(DATA FOR PROCESSING):
#####
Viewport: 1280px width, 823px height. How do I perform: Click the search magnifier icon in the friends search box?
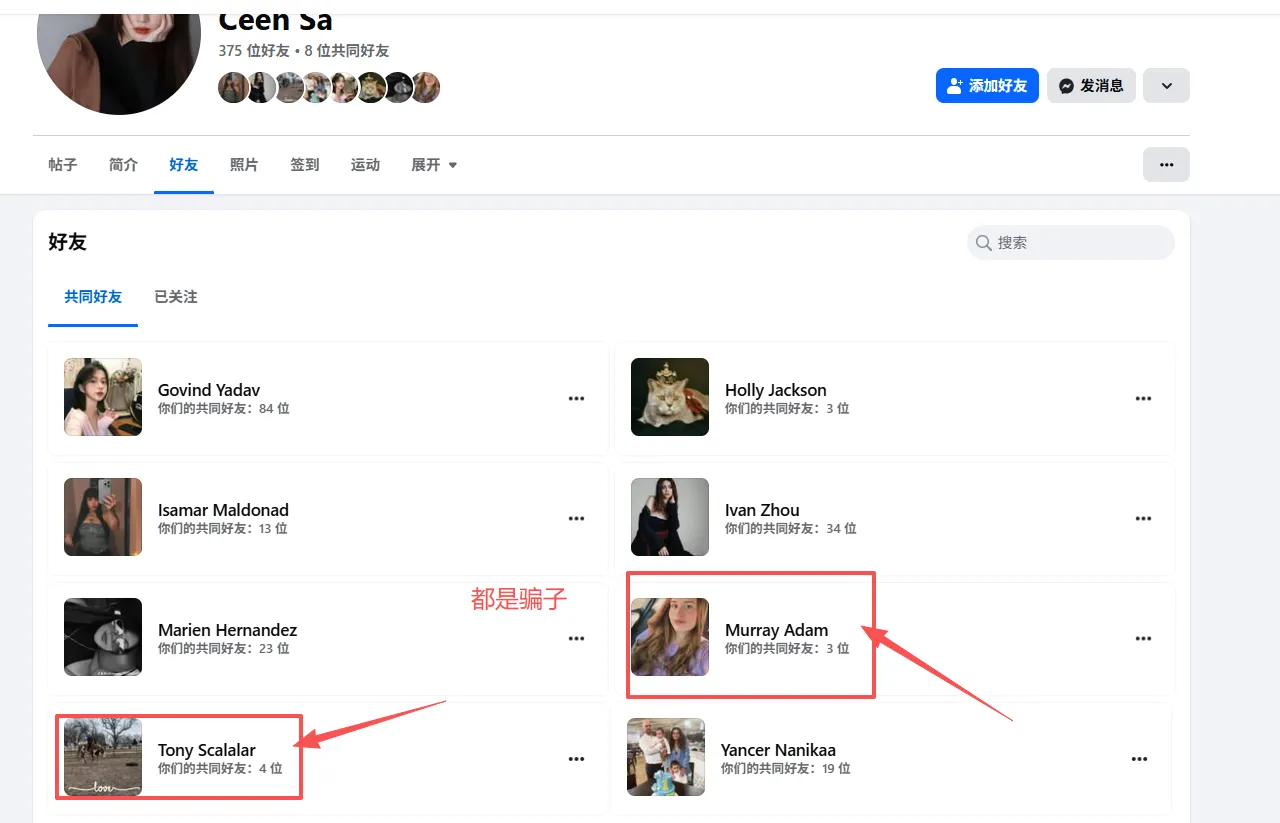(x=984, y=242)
#####
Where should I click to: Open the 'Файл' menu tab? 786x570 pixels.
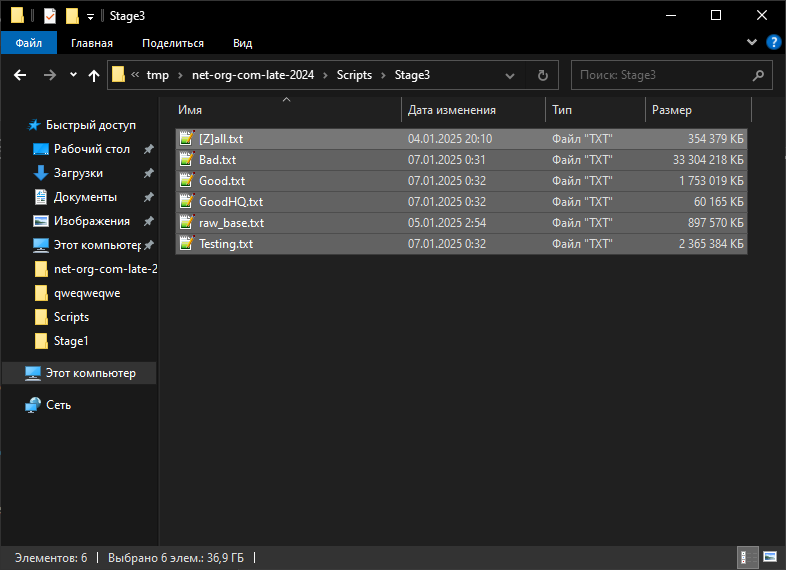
#####
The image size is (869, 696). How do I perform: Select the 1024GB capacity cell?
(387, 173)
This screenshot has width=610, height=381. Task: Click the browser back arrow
#####
Return only the lines between the one holding "The image size" and the one holding "This screenshot has", inclusive, exactly as they appear above.

(SOLVED PROBLEM):
The image size is (869, 696). How do I perform: Select the 1024GB capacity cell?
(387, 173)
This screenshot has width=610, height=381. Task: Click the browser back arrow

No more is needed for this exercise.